Passage to read section start
Based on the above remarks, we can conclude that all the available data sources and the concurrent use of different signal detection methods need to be considered in the construction of a holistic signal detection framework. In the following section, we refer to two characteristic studies, which elaborated on combining information across diverse data sources and signal detection methods.

3 On Combinatorial Computational Signal Detection: Examples

3.1 Joint Signaling in a Spontaneous Reporting System and an Electronic Health Record System

Given the maturity of drug surveillance based on SRS data, the progress made in the use of observational healthcare data, and the expectation that the two sources may complement each other, Harpaz et al. [45] argued that it makes sense to consider computational approaches that may combine information from these two types of sources. The motivation for the study was the assumption that a combinatorial investigation would either lead to increased evidence or statistical power of findings, or would facilitate new discoveries that may not be possible with either source separately. In particular, the study elaborated on the joint analysis of 4 million reports obtained from the FDA Adverse Event Reporting System (FAERS) and information extracted from 1.2 million EHR narratives, using DP analysis, in order to generate a highly selective ranked set of candidate ADRs and, consequently, advance the accuracy of signal detection. Ranking of outcomes relied on the ‘Precision at K’ metric [46]. The focus was on three serious adverse reactions, while a reference set of over 600 established and plausible ADRs was used to evaluate the proposed approach against the single, FAERS-based signal detector.
Passage to read section end
Assignment 1: Rewrite the part of the signal detection passage that opens with "Based on the" and closes with "signal detection methods.", switching "holistic" to "comprehensive".
Assignment 2: Please continue the signal detection passage from its last sentence.
Given information section start
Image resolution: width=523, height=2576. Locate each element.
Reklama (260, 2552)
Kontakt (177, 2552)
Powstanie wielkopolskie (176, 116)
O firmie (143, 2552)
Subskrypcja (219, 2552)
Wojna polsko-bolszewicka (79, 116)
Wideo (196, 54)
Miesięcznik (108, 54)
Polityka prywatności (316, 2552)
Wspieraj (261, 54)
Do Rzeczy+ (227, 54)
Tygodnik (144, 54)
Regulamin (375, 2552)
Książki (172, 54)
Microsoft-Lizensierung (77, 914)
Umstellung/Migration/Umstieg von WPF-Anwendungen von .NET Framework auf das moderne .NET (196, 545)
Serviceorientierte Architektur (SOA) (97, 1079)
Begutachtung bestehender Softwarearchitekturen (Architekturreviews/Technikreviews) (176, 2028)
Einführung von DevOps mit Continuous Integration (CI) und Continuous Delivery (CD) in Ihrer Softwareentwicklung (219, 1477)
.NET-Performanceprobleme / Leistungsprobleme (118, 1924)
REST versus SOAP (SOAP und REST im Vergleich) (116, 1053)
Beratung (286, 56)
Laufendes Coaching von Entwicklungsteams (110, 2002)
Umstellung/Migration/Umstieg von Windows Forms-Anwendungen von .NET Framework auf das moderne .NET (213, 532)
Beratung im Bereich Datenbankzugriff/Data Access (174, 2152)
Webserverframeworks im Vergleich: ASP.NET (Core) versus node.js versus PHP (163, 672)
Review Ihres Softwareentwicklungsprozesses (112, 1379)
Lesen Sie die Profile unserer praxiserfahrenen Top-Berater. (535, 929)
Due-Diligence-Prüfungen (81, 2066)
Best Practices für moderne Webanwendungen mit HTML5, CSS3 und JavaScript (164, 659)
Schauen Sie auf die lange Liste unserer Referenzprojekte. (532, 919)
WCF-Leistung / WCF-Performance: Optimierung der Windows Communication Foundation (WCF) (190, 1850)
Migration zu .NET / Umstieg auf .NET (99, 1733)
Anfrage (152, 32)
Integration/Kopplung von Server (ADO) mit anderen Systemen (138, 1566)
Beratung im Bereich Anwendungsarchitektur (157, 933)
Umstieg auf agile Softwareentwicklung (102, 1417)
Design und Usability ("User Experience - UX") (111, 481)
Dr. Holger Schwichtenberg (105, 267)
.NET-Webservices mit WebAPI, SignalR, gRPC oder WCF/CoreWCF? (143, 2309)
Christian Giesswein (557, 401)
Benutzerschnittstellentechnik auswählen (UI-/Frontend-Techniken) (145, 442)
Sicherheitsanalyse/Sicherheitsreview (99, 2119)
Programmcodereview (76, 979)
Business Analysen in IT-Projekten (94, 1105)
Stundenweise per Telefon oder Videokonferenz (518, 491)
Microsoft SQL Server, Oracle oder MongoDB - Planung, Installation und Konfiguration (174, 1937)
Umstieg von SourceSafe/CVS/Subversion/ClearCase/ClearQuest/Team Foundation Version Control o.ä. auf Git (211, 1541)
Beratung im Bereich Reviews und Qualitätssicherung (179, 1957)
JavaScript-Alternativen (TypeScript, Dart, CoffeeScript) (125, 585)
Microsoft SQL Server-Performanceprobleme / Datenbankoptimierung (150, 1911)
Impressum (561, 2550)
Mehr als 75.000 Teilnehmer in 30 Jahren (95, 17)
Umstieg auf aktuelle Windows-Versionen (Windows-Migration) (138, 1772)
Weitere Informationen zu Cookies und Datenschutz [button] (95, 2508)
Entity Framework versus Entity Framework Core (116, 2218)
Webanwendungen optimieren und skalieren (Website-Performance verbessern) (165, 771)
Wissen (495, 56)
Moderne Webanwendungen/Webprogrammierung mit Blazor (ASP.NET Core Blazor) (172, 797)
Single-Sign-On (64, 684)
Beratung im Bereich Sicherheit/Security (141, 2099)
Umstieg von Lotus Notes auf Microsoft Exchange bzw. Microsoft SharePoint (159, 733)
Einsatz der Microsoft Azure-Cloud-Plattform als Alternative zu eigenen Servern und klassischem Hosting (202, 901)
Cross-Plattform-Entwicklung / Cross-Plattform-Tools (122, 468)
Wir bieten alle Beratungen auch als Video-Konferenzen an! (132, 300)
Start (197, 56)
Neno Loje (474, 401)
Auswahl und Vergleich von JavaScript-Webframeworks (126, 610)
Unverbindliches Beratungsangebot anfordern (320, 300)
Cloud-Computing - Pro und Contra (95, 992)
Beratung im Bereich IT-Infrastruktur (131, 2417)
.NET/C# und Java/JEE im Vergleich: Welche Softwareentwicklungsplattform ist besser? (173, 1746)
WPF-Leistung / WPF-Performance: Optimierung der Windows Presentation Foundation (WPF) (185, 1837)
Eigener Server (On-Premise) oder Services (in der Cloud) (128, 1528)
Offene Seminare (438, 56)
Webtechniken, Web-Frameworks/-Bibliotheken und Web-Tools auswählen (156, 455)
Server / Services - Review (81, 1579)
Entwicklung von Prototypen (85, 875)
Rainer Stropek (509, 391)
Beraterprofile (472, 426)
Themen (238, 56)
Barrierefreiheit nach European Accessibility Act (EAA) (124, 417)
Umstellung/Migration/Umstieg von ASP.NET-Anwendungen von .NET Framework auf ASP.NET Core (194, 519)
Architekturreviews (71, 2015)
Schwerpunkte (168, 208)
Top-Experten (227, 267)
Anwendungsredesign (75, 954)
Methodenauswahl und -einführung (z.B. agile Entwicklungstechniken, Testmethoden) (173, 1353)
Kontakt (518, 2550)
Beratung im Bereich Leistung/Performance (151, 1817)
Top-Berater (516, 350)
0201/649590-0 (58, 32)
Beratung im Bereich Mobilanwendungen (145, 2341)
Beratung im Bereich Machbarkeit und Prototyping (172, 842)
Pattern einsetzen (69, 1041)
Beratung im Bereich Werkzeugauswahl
Given information section end
Exercise output 1:
Based on the above remarks, we can conclude that all the available data sources and the concurrent use of different signal detection methods need to be considered in the construction of a comprehensive signal detection framework. In the following section, we refer to two characteristic studies, which elaborated on combining information across diverse data sources and signal detection methods.

Exercise output 2:
The combined signaling system demonstrated a statistically significant large improvement over the FAERS in the precision of top-ranked signals (i.e. from 31 % to almost threefold for different evaluation categories). Probably even more important, this combinatorial analysis enabled the detection of a new association between a drug agent and an event that was supported by clinical review. Thus, the study concluded with promising initial evidence that exploring FAERS and EHR data in the scope of replicated signaling can improve the accuracy of signal detection in specific cases.

3.2 Signal Detection by Integrating Chemical, Biological and Phenotypic Properties of Drugs

The study of Liu et al. [47] followed an integrative perspective for ADR prediction by employing data beyond the phenotype level. Specifically, ADRs were predicted by jointly exploiting chemical (e.g. compound fingerprints or substructures), biological (including protein targets and pathways), and phenotypic properties of drugs (including indications and other known ADRs). Interestingly, the study suggested an approach for ADR prediction by combining the above types of information at the different stages of drug surveillance, i.e. chemical and biological for preclinical drug screening, and chemical, biological and phenotypic for postmarket surveillance.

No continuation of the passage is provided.